Se trata de una mezcla, no bien armonizada para mi gusto, de un cómic de superhéroes, una sátira y una exposición sobre la crueldad de los perpetradores durante la Shoá.

Está claro desde el comienzo que es una ficción, que no se intenta contar la Shoá y que lo que se muestra no sucedió. Desde ese punto de vista no ha lugar al reclamo de que “esto no fue así” o “es una banalización”. Su creador y guionista, David Weil, rinde tributo a su abuela Sara -Ruth en la serie-, sobreviviente de la Shoá y que nunca tuvo la satisfacción de ver castigados a sus torturadores. El guión es la compensación personal de su autor y una declaración de amor a su abuela. 

El Brooklyn de los 70, las locaciones en otros lugares, están pintadas en colores vivos y con la estética del cómic de esos años. El superhéroe es un joven de 20 años que presencia impotente el asesinato de su abuela y quiere averiguar quién lo hizo y por qué.

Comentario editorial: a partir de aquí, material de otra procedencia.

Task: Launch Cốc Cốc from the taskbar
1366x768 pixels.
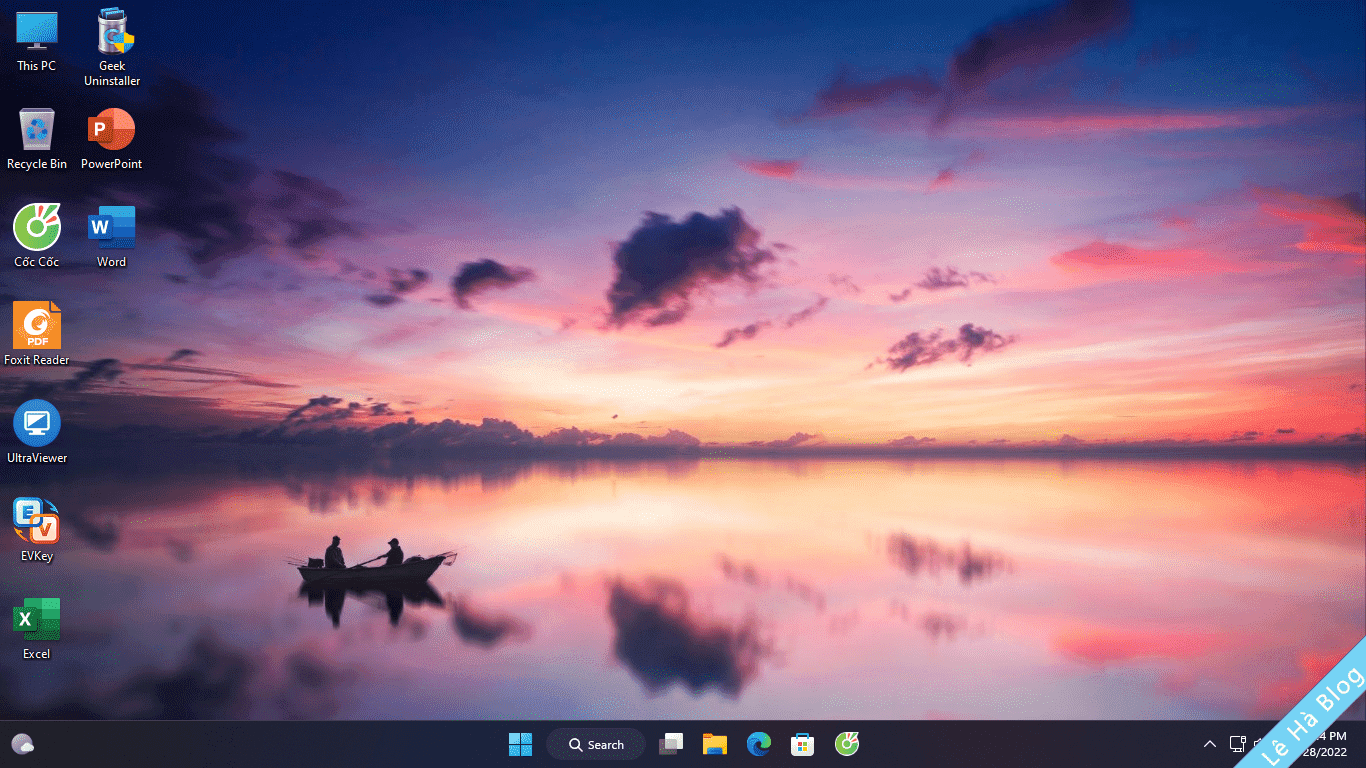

Se topa entonces con la organización de los cazadores liderada por un millonario también sobreviviente encarnado por el siempre genial Al Pacino. La pantalla se ilumina en cada escena en la que él aparece. Los demás, el grupo de marginados, cada uno con una habilidad específica, se desempeñan correctamente, nada más. 

No importa si lo que se muestra es creíble. No importa si algo así sucedió o pudo haber sucedido. No importa si de verdad se denuncia la existencia de nazis integrados a la sociedad norteamericana. De lo que se trata es sobre la venganza. Tema sobre el que siempre nos preguntan cuando exponemos lo sucedido durante la Shoá. Dice Meyer (el líder del grupo): la mejor venganza es vivir bien. Pero ésa es su cara visible. Tiene otra que se revela muy poco después cuando lo reformula diciendo: la mejor venganza, es la venganza.

Curiosamente fueron contadas las venganzas encaradas por los sobrevivientes. Algunos linchamientos de colaboradores en la inmediata posguerra y el poco conocido plan Nakam (venganza en hebreo). La idea era envenenar el sistema de agua de varias ciudades alemanas que finalmente no pudo ser realizado porque fue descubierto. Entre sus organizadores había divergencias porque el plan asesinaría inocentes. Le siguió el plan B dirigido exclusivamente a los perpetradores. Esta vez, infiltrados en la panadería de un campo de prisioneros de guerra y miembros de las SS, los vengadores mezclaron arsénico en la masa de 3.000 barras de pan. Parece que murieron unos 2.000 soldados.

Preguntados los sobrevivientes acerca de su deseo de venganza, casi todos dicen que lo han tenido durante la Shoá, muchos soñaban con la forma de devolver lo se les había hecho, pero una vez terminada, la urgencia de seguir viviendo, de recomponer una familia, de volver a sentirse humanos fue cambiando aquel propósito. Dicen, como el personaje de la serie, que la mejor venganza es vivir bien, tener hijos y nietos, que de esa manera triunfan sobre el nazismo y su plan asesino.

La serie habla de los nazis invisibilizados en la sociedad norteamericana. Ya Costa Gavras lo había planteado en su película de 1989 Music Box (Mucho más que un crimen se tituló en Argentina). Queda sobre nuestro país la mancha y la sospecha de haber albergado a los criminales nazis, lo que es cierto, pero no ha sido el único país. Al terminar la guerra Estados Unidos y Rusia se disputaron los “mejores” nazis, los científicos, para que nutrieran la carrera armamentista y espacial en la guerra fría. A la Argentina, a Brasil, a Bolivia, a Chile y a varios otros países, llegaron los sobrantes, los menos “útiles”.

En resumen, la serie es un entretenimiento medianamente logrado que no aspira a reflejar la realidad histórica. Si algo podría dejarnos pensando es acerca de la finalidad y sentido de la venganza, si el fin justifica los medios.